Updated 27 March 2026

What is VoIP?

A plain-English guide for small business owners who want to understand VoIP phone systems before making a decision. No technical background required.

40-60%
Avg saving vs landline
1-2 hours
Setup time
Just an app
Equipment needed

The simple explanation

VoIP stands for Voice over Internet Protocol. That is the technical name for making phone calls over your internet connection instead of through traditional copper telephone lines.

When you call someone using VoIP, your voice is converted into digital data packets, sent over the internet to the other party, and converted back into sound on their end. The whole process happens in milliseconds and sounds identical to a traditional phone call.

You probably already use VoIP without realising it. WhatsApp calls, FaceTime, Zoom calls, Google Meet audio, and Skype are all forms of VoIP. Business VoIP systems use the same underlying technology but with features built for professional use: phone numbers, extensions, voicemail, auto-attendant, call recording, and more.

Why small businesses switch to VoIP

The main reasons small businesses switch from traditional landlines to VoIP are cost, features, and flexibility.

Cost is usually the first motivator.

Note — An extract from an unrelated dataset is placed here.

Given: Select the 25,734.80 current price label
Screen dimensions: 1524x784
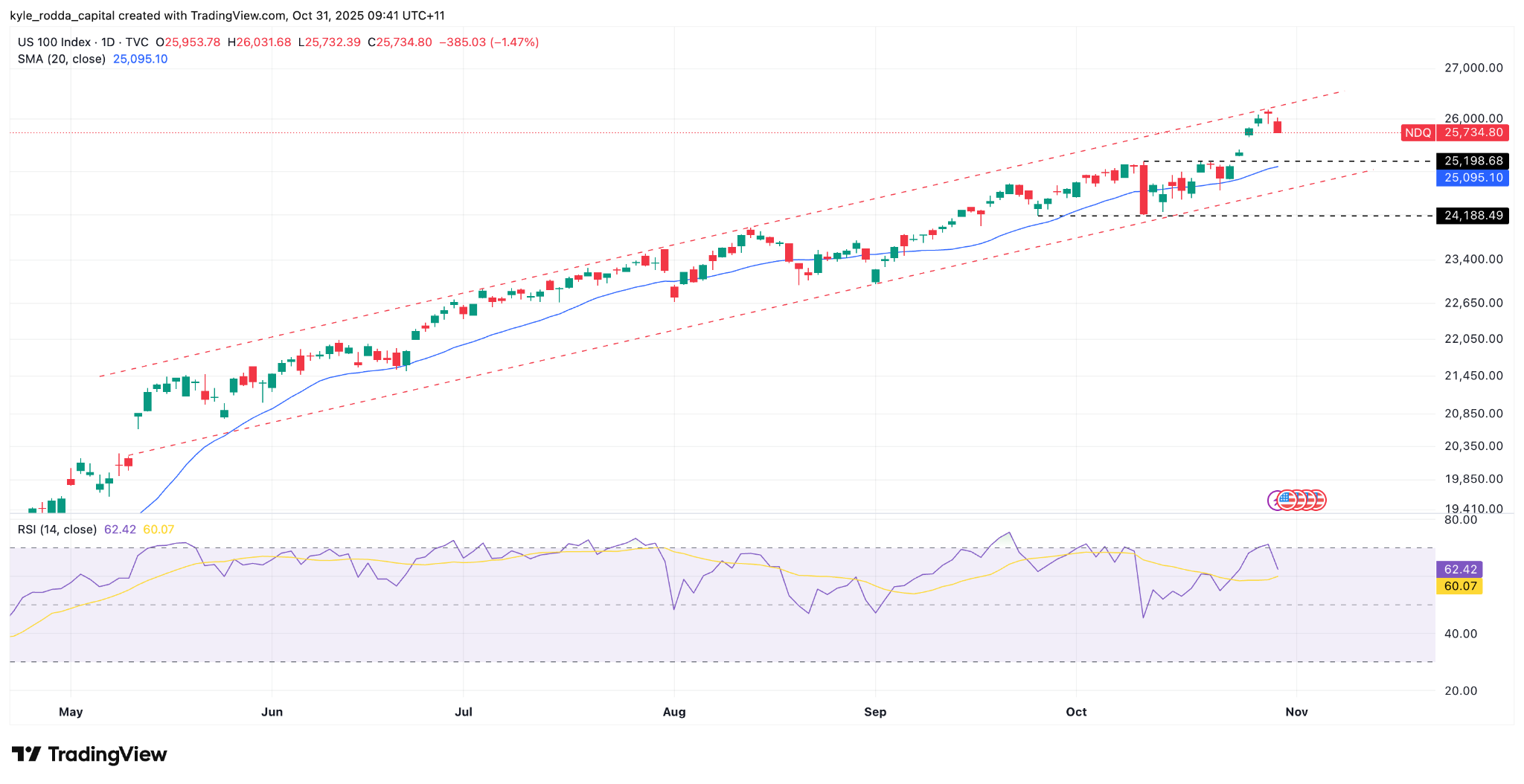Looking at the screenshot, I should pyautogui.click(x=1473, y=132).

Traditional business landlines from BT, AT&T, or Verizon typically cost $40-60 per line per month. VoIP plans for small businesses start at $10-20 per user per month and include more features. A 5-person team can typically save $150-250 per month.

Features are the second reason. Business VoIP plans include call forwarding, virtual numbers, IVR auto-attendant menus, voicemail-to-email transcription, call analytics, and conference bridges. Getting these features on a traditional phone system requires expensive hardware and contracts.

Flexibility is the third reason. VoIP phone systems work from any device and any location. Your team can use their business number from a laptop in a coffee shop, a phone in a home office, or a tablet on the road. No physical location is required.

What equipment do you need?

You need less than you might think.

A reliable broadband internet connection is the foundation. Any standard business broadband with at least 10 Mbps upload speed is sufficient for VoIP. The actual data used per call is small, around 100 Kbps per active call.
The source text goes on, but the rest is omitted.